Early and absentee voting is changing the face of elections in the United States. Casting a ballot before Election Day allows campaigns to build advantages – sometimes significant ones.
In the Arizona presidential primary Tuesday, the early vote will be pivotal in determining the outcome. Arizona has a very high early and absentee voting rate. In the 2012 Republican presidential primaries, around 75 percent of 505,613overall ballots cast were of this type. Who wins the absentee vote in Arizona has a very high likelihood of winning the state.
In the 2016 presidential primaries, as of March 21 (see below for exact dates county by county) 297,714 Democratic and 371,693 Republican voters have already cast ballots in Arizona. This is according to data obtained from NBC’s data partner TargetSmart—a leading voter-file company in the United States.
According the TargetSmart data, 29 percent of registered Democrats and 31 percent of registered Republicans have already cast ballot. Arizona is a closed primary state, meaning that those registered as independent or “other” would need to update their voter registration by February 22, 2016 to be eligible to vote in either the Democratic or Republican primary.
There has been record turnout in Republican primary races in the 2016 primary cycle—and early evidence from the early vote totals in Arizona seem to point to a continuation of this trend in the Grand Canyon State.
In Maricopa County alone—where Phoenix is located—more than 251,579 voters have already cast ballots on the Republican side. In 2012, the total number of Republicans who voted in Maricopa County in total (including early or absentee votes as well as election day vote) was 312,357.
One big factor with the early vote in Arizona is that 309,620 votes were cast as of March 15, which was the day Marco Rubio suspended his campaign. Given that Arizona is a winner-takes-all state by plurality, the Rubio early vote may help Donald Trump as our polling shows that more of his vote will likely go to candidates other than Trump
On the Democratic side, of the 297,714 voters who have already cast their ballots—174,706 were female, representing 59 percent of the total early Democratic vote. The breakdown of early Democratic voters by gender and age is shown below. The early vote by women is dominated by older age groups. Voters under 30 account for only 7 percent of Democratic early voters compared to 41 percent for the over 65 crowd. The large number of women, particularly older women, who have already cast Democratic ballots, is a good sign for Hillary Clinton.

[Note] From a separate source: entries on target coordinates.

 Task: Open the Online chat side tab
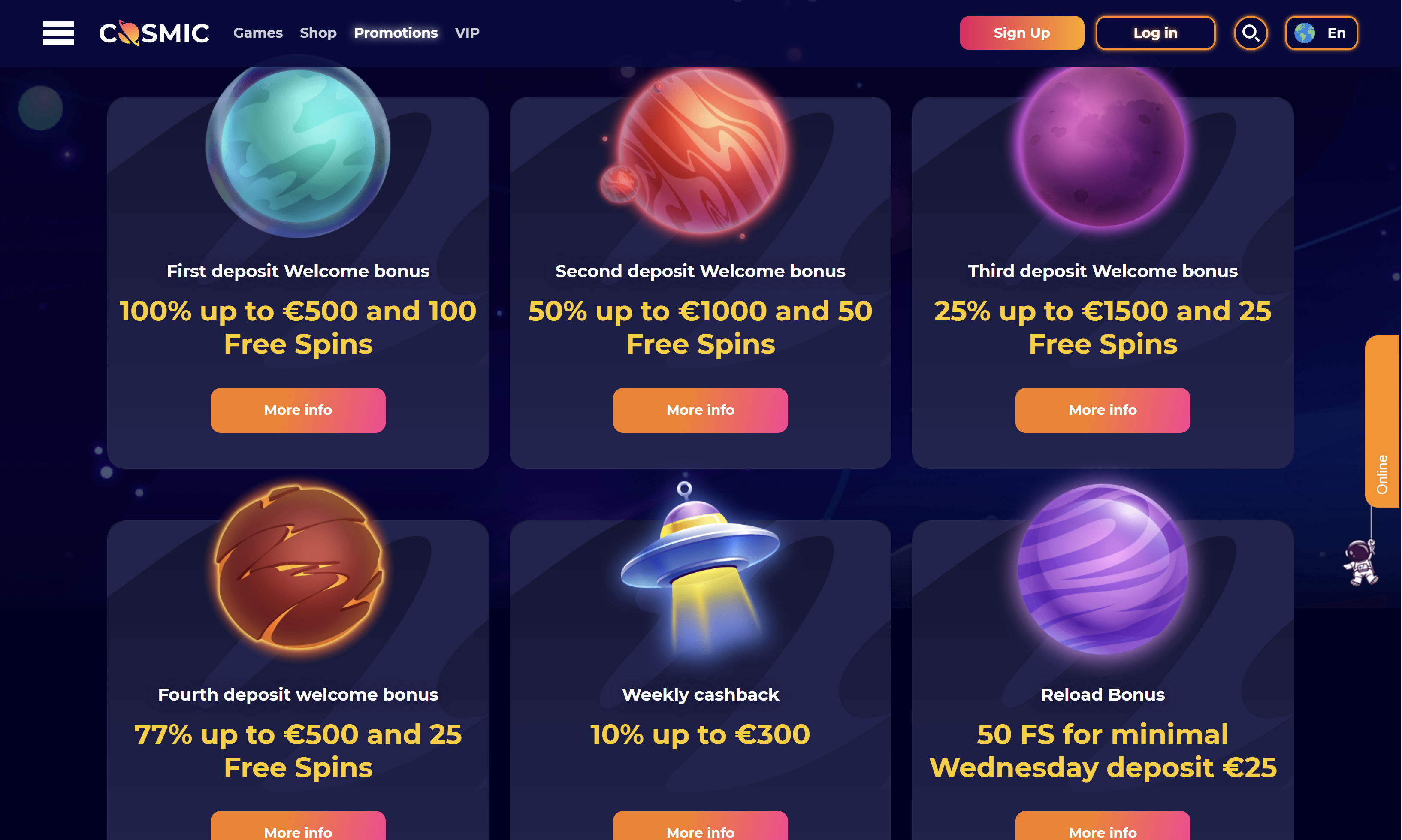[x=1382, y=421]
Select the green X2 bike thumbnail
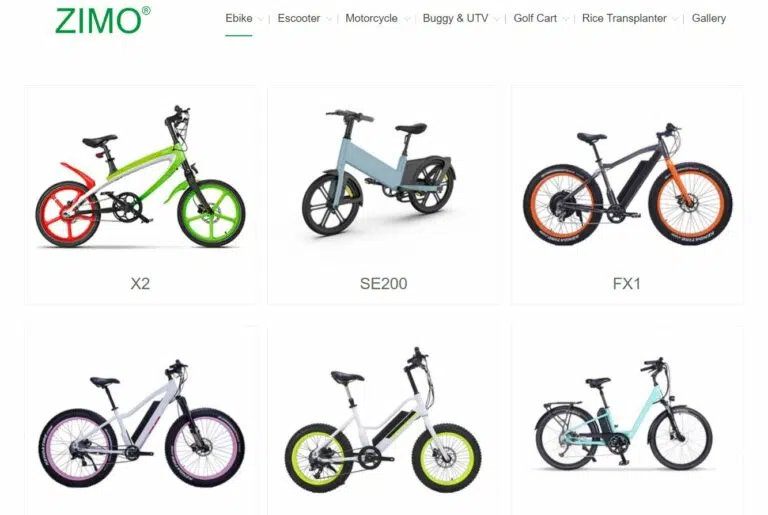768x515 pixels. (140, 176)
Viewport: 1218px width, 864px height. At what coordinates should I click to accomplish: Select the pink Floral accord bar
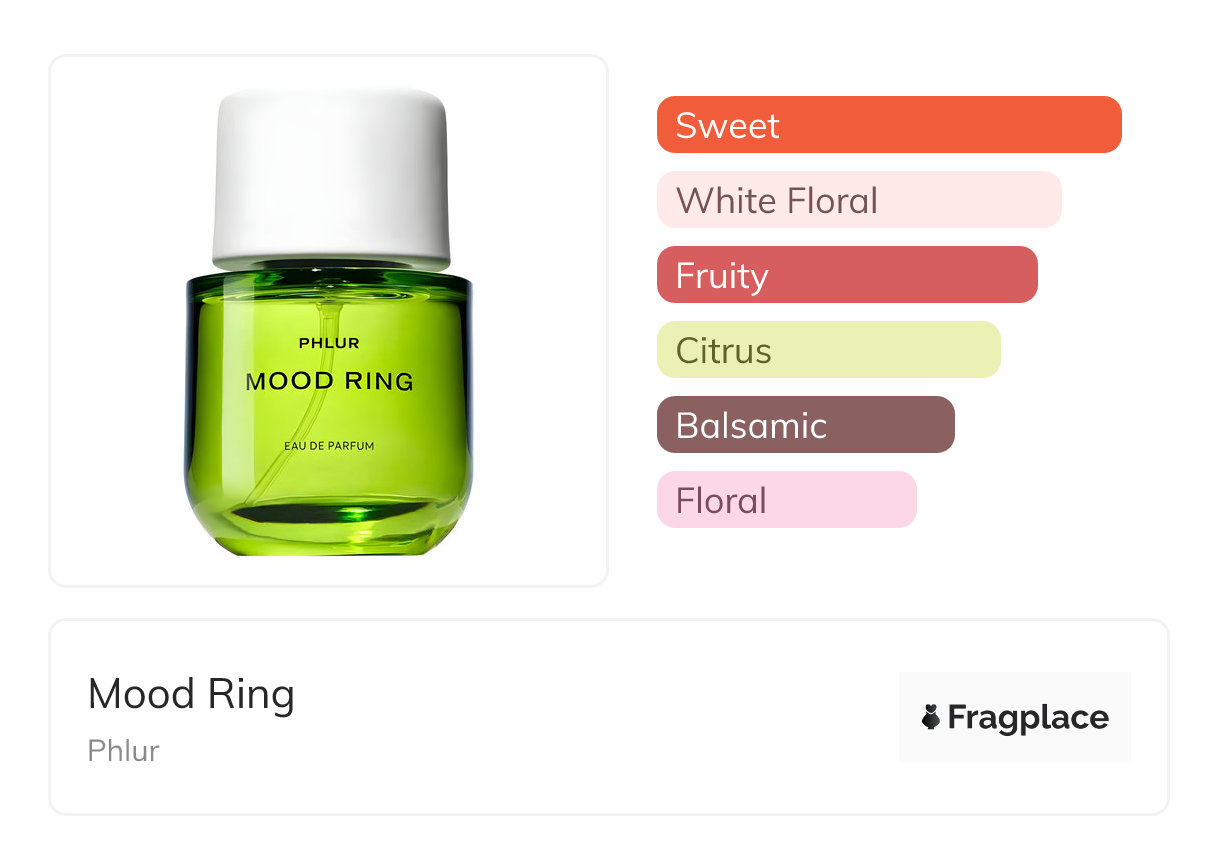[x=786, y=500]
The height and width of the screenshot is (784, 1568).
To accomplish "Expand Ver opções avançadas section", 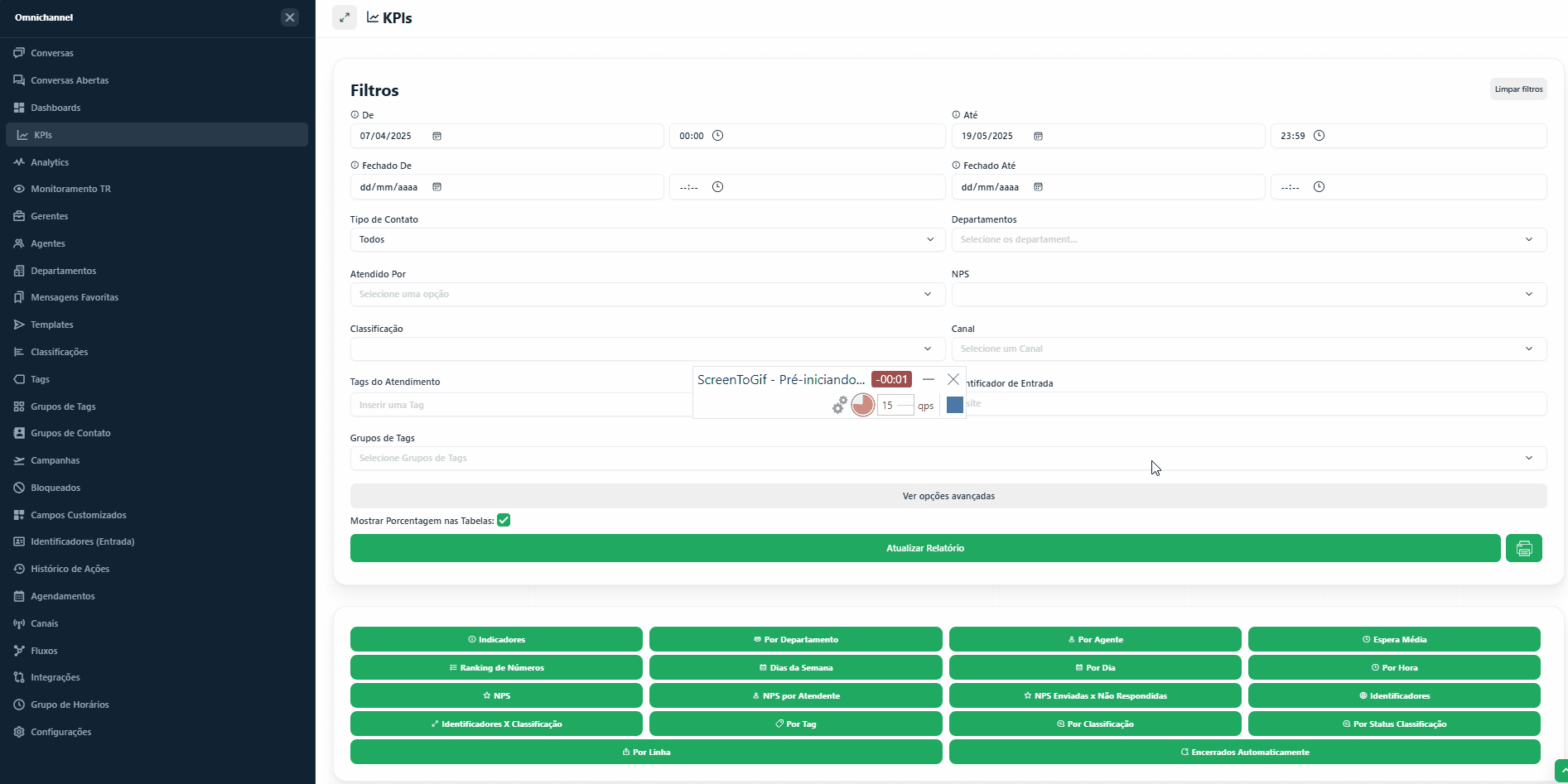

However, Arizona has a large proportion of white voters on the Democratic side. The 2008 NBC Exit Polls showed that 68 percent of the Arizona Democratic primary electorate was white. Sanders has done better among white voters than Clinton this primary season, winning this group in several states.
It will be interesting to see how the election day vote compares to the early vote in Arizona for both contests, but the early indicators suggest that Clinton and Trump are poised to do well in the early vote.
Data analysis conducted by the NBC News Data Analytics Lab in conjunction with the Penn Program on Opinion Research and Election Studies. Voter file data, collected by TargetSmart, contains information on most voters’ turnout history and selected demographic information. Arizona voter file early vote data is as of the following dates for each county: APACHE 2016-03-21; COCHISE 2016-03-17; COCONINO 2016-03-18; GILA 2016-03-21; GRAHAM 2016-03-17; GREENLEE 2016-03-17; LA PAZ 2016-03-09; MARICOPA 2016-03-18; MOHAVE 2016-03-21; NAVAJO 2016-03-18; PIMA 2016-03-18; PINAL 2016-03-17; SANTA CRUZ 2016-03-14; YAVAPAI 2016-03-17; YUMA 2016-03-21.